El juez Oliver Wendell Holmes del Tribunal Supremo americano lo dijo en una sentencia famosa en 1919: la primera enmienda (libertad de expresión) no protege a quien grita “fuego” falsamente en un teatro abarrotado. No es que una Ley lo haya prohibido previamente o que se “suspenda” el derecho: es que la integridad de los demás constituye un límite que determina si hay o no derecho a hacer determinadas cosas. La Ley, cuando aparece la pandemia, podrá establecer la forma, la extensión o las garantías para concretar los nuevos límites, pero su razón de ser está, en realidad, no en la libre voluntad del legislador, sino que surge de la propia enfermedad que conlleva la prohibición natural de hacer daño a los demás, cuyo alcance corresponde a la Ley, eso sí, concretar y actualizar en función de las circunstancias.
Un siglo después de la Sentencia de Holmes el Tribunal Constitucional parecería retroceder 100 años con una idea equivocada sobre la falta de límites de los derechos olvidándose de sus límites naturales –concretados por la Ley, pero determinados por los derechos de los demás– y, en su lugar, vendría a consagrar que, salvo en el estado de excepción, no se puede “suspender” el inexistente derecho fundamental a contagiar graves enfermedades pandémicas a los demás al ejercer sin límite alguno la libertad de circulación o residencia.

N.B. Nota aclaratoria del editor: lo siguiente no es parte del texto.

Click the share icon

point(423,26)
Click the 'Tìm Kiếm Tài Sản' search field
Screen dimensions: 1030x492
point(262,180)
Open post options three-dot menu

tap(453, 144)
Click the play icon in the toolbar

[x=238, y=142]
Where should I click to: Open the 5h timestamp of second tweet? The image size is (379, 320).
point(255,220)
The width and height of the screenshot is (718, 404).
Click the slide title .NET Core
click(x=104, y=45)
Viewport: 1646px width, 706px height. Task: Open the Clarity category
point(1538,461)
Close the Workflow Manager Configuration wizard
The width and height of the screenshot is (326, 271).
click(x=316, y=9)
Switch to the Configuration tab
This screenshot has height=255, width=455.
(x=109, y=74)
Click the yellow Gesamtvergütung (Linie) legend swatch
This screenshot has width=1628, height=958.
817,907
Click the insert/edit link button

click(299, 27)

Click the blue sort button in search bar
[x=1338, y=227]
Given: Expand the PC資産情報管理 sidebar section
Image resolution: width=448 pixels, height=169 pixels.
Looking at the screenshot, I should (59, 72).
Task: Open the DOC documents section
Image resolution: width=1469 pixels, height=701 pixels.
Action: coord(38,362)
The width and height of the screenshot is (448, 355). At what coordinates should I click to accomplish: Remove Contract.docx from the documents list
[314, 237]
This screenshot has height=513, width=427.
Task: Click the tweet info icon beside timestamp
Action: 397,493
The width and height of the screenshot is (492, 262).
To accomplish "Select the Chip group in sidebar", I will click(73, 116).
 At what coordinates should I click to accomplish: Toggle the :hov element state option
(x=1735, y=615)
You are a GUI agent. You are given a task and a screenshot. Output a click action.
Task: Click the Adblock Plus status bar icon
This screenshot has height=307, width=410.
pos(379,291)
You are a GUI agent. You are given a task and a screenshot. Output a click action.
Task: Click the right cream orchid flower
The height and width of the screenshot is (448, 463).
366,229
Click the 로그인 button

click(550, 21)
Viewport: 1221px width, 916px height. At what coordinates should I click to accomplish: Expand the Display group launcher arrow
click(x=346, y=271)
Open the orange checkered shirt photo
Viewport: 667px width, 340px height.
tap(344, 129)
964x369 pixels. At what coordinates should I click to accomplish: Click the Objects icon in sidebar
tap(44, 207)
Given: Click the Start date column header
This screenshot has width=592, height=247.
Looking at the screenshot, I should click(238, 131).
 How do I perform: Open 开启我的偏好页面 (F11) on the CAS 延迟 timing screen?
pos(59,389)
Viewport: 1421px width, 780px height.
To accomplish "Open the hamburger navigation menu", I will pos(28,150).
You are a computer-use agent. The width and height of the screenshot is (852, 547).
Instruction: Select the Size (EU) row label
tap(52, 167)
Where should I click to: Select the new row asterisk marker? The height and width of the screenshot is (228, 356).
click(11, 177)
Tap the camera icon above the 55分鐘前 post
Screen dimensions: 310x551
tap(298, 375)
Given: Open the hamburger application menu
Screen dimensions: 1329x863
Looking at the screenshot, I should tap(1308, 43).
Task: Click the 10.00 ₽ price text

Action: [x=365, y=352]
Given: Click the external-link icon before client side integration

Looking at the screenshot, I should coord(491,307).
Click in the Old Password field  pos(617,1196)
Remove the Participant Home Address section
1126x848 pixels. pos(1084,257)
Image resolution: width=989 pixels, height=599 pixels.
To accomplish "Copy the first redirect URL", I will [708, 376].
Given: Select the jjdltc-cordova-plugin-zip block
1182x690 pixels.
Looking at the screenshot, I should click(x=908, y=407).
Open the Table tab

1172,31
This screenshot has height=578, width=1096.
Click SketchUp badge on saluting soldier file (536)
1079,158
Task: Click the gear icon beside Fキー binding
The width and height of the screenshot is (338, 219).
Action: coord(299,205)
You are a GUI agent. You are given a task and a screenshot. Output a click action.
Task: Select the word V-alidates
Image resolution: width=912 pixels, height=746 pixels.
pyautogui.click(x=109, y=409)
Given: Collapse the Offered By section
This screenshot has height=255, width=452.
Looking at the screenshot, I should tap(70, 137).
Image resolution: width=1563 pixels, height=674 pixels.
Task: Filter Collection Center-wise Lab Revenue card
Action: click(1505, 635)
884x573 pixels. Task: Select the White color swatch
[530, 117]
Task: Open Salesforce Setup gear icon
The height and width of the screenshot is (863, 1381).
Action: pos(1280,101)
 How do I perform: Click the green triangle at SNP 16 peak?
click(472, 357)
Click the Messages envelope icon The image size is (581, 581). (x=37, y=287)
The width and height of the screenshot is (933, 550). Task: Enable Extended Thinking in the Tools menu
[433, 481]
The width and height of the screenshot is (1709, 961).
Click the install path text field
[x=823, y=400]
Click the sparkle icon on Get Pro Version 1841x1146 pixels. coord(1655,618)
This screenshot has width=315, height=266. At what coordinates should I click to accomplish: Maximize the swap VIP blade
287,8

Sin poner en duda en lo más mínimo la rectitud de intenciones de los miembros del Tribunal, todo jurista, sin otra autoridad que la que tengan sus argumentos, ante una sentencia que considera gravemente errónea, tiene la obligación de pronunciarse con la esperanza de que un día la cambie (overruling), como ocurre en todos los tribunales del mundo cuando se equivocan. Tal es el sentido de la presente reflexión que espero coincidirá ampliamente con la opinión de la comunidad de juristas: no contribuir con una opinión complaciente al gravísimo error de una sentencia que desdeña el consenso que hizo posible nuestro sistema constitucional.
Una sentencia de un Tribunal dividido que podría haber sido otra muy diferente de no haber obstaculizado el principal partido de la oposición la renovación del Tribunal Constitucional desde hace casi dos años, alterando las reglas del juego democrático y socavando la legitimidad de las Instituciones y de sus pronunciamientos.
Tomás de la Quadra-Salcedo Fernández del Castillo es catedrático emérito de Derecho Administrativo de la Universidad Carlos III.